Next time you are faced with a challenging incident, new regulation, new compliance activity or are at odds with the business, ask yourself if your program has mastered the fundamentals. Do an honest assessment of your program, conduct a retrospective of past activities and assess where you need to improve. Find new ways to articulate the value of your program and link your program back to business risk so you can get the funding and support you need. By mastering the fundamentals you are mastering important skills when it doesn’t matter, so you can be proactive and anticipate events before they matter.

Is Agile and DevOps Holding Back Your Security Program?
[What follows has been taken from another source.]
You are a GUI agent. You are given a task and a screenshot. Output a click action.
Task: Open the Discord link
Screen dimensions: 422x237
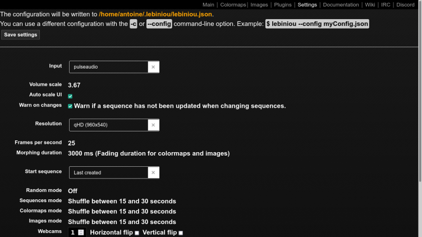click(x=405, y=4)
There are a variety of development models you can run into as a CISO. If you are in the defense or government sector your engineering teams will probably use something like waterfall. However, if your company produces software products or services then most likely your organization uses Agile or SAFe and DevOps as the core development methodologies. Most companies have shifted to Agile over the past decade due to the ability to break work into smaller chunks, iterate and get products to market faster. They have also shifted to DevOps, where the teams that build the thing are also the team that operates and maintains it. However, there are some disadvantages to using Agile and DevOps methodologies and as a CISO you should be familiar with the negative aspects and how to deal with them.

When DevOps Isn’t

If your engineering and development teams aren’t very mature, or if there is an imbalance between engineering, product management and sales, your Agile development and DevOps models can become skewed too far towards new feature development at the expense of all else. If this happens the security organization will find it difficult to inject security priorities into the sprints. This can cause a build up of tech debt, which can heavily impact security roadmaps.
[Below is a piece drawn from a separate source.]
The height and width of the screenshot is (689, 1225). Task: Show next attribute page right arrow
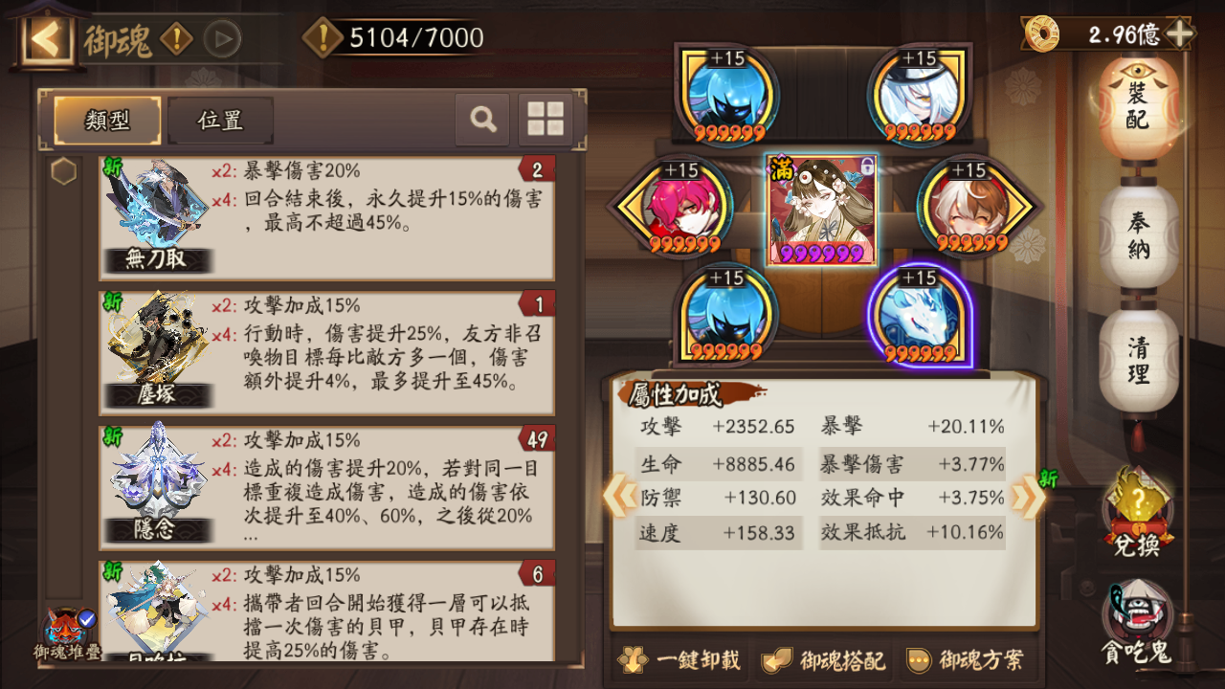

For example, if one of your main development platforms needs to be upgraded to the latest version in order to make a new security feature available, then this will need to be prioritized and planned for within the sprints. Ideally, you can do this upgrade without any down time, but that isn’t always the case. If dev teams don’t have any slack in their sprints for operational maintenance, such as upgrades, refactoring code, improving observability, improving reliability or practicing good fundamentals, then tech debt will build up over time and the security org will find it difficult to advance their roadmap and effectively manage risk.

If you are finding your dev and engineering teams aren’t allowing enough time for DevOps activities then it is worthwhile to go back to the fundamentals and develop a RACI for who is responsible for the different tasks required to operate and maintain your products and services. Set clear expectations and metrics to measure teams. Often, when the DevOps model is broken there is a weak sense of ownership and dev teams need to be reminded that they need to maintain the things they build. You may also need to spend time with your Chief Product Officer, Chief Technology Officer or your Chief Revenue (Sales) Officer to set expectations and get their support to change the behavior of the engineering teams and how they interact with product or sales. Ultimately, good reporting that can reveal patterns of behavior, backlogs, tech debt and lack of fundamentals will go a long way to articulating the problem set and enlisting the support of the rest of the C-Level to fix the broken DevOps model.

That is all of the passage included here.